3) Otra fuente para la hostilidad del niño a la madre la proporcionan sus múltiples deseos
sexuales, variables según la fase libidinal, y que casi nunca pueden ser satisfechos. La
más intensa denegación se produce en el período fálico, cuando la madre prohíbe el
quehacer placentero en los genitales, hacia el cual ella misma había orientado al niño.

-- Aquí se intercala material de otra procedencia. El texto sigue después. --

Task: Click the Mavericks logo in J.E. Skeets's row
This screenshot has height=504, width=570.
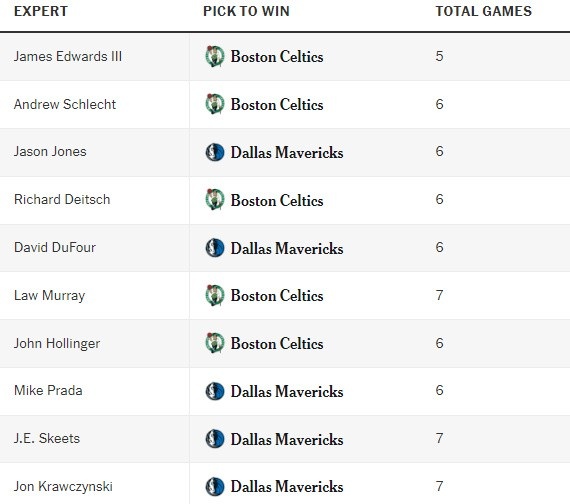Action: 214,439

Se podría pensar que esos reproches son suficientes para desasir a la niña de la madre
o que este primer vínculo de amor debe caer, justamente por ser el primero, pues las
primeras investiduras de objeto son muy ambivalentes; cuanto más apasionado es el
amor del niño a su objeto, más lo afectan las denegaciones y así el amor sucumbe a la
hostilidad acumulada. Pero aún negando esa ambivalencia, siempre la relación madre-
hijo perturba el amor infantil, pues aún la educación más blanda debe poner límites, y
cada intromisión produce en el niño, rebeldía y agresión. Ahora, todos esos factores son
eficaces en la relación niño-madre, y sin embargo no lo desligan del objeto-madre.
Otro cambio en el ser de la mujer puede sobrevenir luego del nacimiento del primer
hijo. Bajo la impresión de la propia maternidad puede revivirse una identificación con la
propia madre, identificación contra la cual la mujer se había rebelado hasta el
matrimonio, y atraer hacia sí toda la libido disponible, de suerte que la compulsión de
repetición reproduzca un matrimonio desdichado de los padres. Que el antiguo factor
de la falta de pene no siempre ha perdido su fuerza se demuestra en la diversa reacción
de la madre frente al nacimiento de un hijo según sea varón o mujer. Sólo la relación
con el hijo varón brinda a la madre una satisfacción irrestricta; es la más exenta de
ambivalencia de todas las relaciones humanas. La madre puede trasferir sobre el varón
la ambición que debió sofocar en ella misma, esperar de él la satisfacción de todo lo que
le quedó de su complejo de masculinidad. El matrimonio no está asegurado hasta que
la mujer consiga hacer de su marido también su hijo y actuar la madre respecto de él.